Je suis content que le PS se saisisse de ce dossier scandaleux où les médecins ont un peu oublié leur serment d'Hippocrate...


C'est partout pareil en France, un exemple aujourd'hui dans Libération à Villefranche/Saône


http://www.libelyon.fr/info/2011/06/d%C3%A9passements-honoraires.html


Avec les dépassements d'honoraires, les malades priés d'être patients



SOCIÉTÉ - Le dépassement des tarifs conventionnés par de nombreux spécialistes contraint de plus en plus de personnes à retarder leurs
traitements. Voire à se priver de soins. Reportage à Villefranche-sur-Saône.
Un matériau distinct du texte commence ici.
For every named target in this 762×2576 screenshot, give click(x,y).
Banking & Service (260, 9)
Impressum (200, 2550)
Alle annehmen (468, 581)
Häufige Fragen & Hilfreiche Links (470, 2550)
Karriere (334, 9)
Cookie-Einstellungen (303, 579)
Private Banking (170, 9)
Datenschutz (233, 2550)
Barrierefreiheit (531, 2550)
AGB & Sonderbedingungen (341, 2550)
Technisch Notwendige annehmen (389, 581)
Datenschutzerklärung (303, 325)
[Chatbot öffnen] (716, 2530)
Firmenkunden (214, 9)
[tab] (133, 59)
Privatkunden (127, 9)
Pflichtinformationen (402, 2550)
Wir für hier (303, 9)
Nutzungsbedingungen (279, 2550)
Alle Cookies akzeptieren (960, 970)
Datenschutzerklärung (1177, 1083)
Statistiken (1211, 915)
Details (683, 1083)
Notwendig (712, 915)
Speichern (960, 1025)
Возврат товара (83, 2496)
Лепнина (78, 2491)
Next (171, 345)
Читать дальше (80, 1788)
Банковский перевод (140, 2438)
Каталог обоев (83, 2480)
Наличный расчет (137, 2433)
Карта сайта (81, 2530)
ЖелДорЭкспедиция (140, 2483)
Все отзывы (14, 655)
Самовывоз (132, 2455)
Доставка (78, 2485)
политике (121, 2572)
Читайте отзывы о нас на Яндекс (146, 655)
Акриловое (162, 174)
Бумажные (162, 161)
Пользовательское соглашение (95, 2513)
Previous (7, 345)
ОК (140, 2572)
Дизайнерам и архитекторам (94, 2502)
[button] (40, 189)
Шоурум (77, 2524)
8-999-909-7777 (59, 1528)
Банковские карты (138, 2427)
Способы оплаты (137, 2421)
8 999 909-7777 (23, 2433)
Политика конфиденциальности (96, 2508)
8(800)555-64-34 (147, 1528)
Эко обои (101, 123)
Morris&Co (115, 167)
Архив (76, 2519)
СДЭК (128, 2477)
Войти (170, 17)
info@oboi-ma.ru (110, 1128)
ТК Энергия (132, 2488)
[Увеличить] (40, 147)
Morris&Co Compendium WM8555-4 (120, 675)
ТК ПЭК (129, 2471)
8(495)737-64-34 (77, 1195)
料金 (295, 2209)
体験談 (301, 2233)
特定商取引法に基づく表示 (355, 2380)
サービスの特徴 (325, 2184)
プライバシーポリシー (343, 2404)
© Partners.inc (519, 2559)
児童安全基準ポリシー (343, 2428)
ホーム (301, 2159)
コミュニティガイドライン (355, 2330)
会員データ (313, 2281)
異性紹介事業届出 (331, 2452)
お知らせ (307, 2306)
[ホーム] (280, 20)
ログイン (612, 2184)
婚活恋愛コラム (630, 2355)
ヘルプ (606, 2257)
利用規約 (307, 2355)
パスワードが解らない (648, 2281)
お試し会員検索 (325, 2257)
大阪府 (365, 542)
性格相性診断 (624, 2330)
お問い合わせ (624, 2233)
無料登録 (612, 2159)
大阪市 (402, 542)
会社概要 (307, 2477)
La Dr Sandra Mokobodzki, médecin généraliste à Villefranche-sur-Saône (Rhône), cite l’exemple «parmi d’autres» de cette patiente venue pour une forte douleur au
pied après une chute. Elle l’envoie faire une radio. La patiente ne revient… qu’un mois et demi plus tard à son cabinet. Elle avait une fracture importante, mais pas d’argent pour payer les
honoraires d’un radiologue. Malgré la douleur, elle avait attendu six semaines d’avoir un rendez-vous à l’hôpital public. A Villefranche-sur-Saône, il y a onze radiologues, tous sont en
secteur 2 (honoraires libres), avec des dépassements d’honoraires en moyenne de 50% supérieurs au tarif remboursé par la Sécurité sociale.


Choix. Cette situation n’est propre ni à Villefranche-sur-Saône ni aux radiologues. Le 17 mai, l’assurance maladie rendait un rapport s’inquiétant de la hausse du
nombre de médecins, notamment de spécialistes en secteur 2, et l’augmentation parallèle de leurs taux de dépassements. Au niveau national, plus de 4 spécialistes sur 10 sont
aujourd’hui en secteur 2 (contre un quart des généralistes). Des chiffres qui cachent des réalités disparates. Ainsi, dans les très grandes villes, on constate des dépassements plus
importants qu’ailleurs, mais les patients disposent d’un choix de médecins plus important, donc de plus de possibilités statistiquement d’en trouver qui ne pratiquent pas de dépassements
d’honoraires.


L’étude de cas de Villefranche-sur-Saône, ville moyenne de 34 000 habitants, montre que, en dehors de ces grands bassins de population, les patients n’ont souvent guère le choix, ce qui peut
générer de vrais problèmes d’accès aux soins. Ici, les deux tiers des cardiologues, gynécologues, dermatologues sont en dépassements d’honoraires, en moyenne de 100% au-dessus du tarif de la
Sécurité sociale. Et les ORL, comme les radiologues, sont tous en secteur 2.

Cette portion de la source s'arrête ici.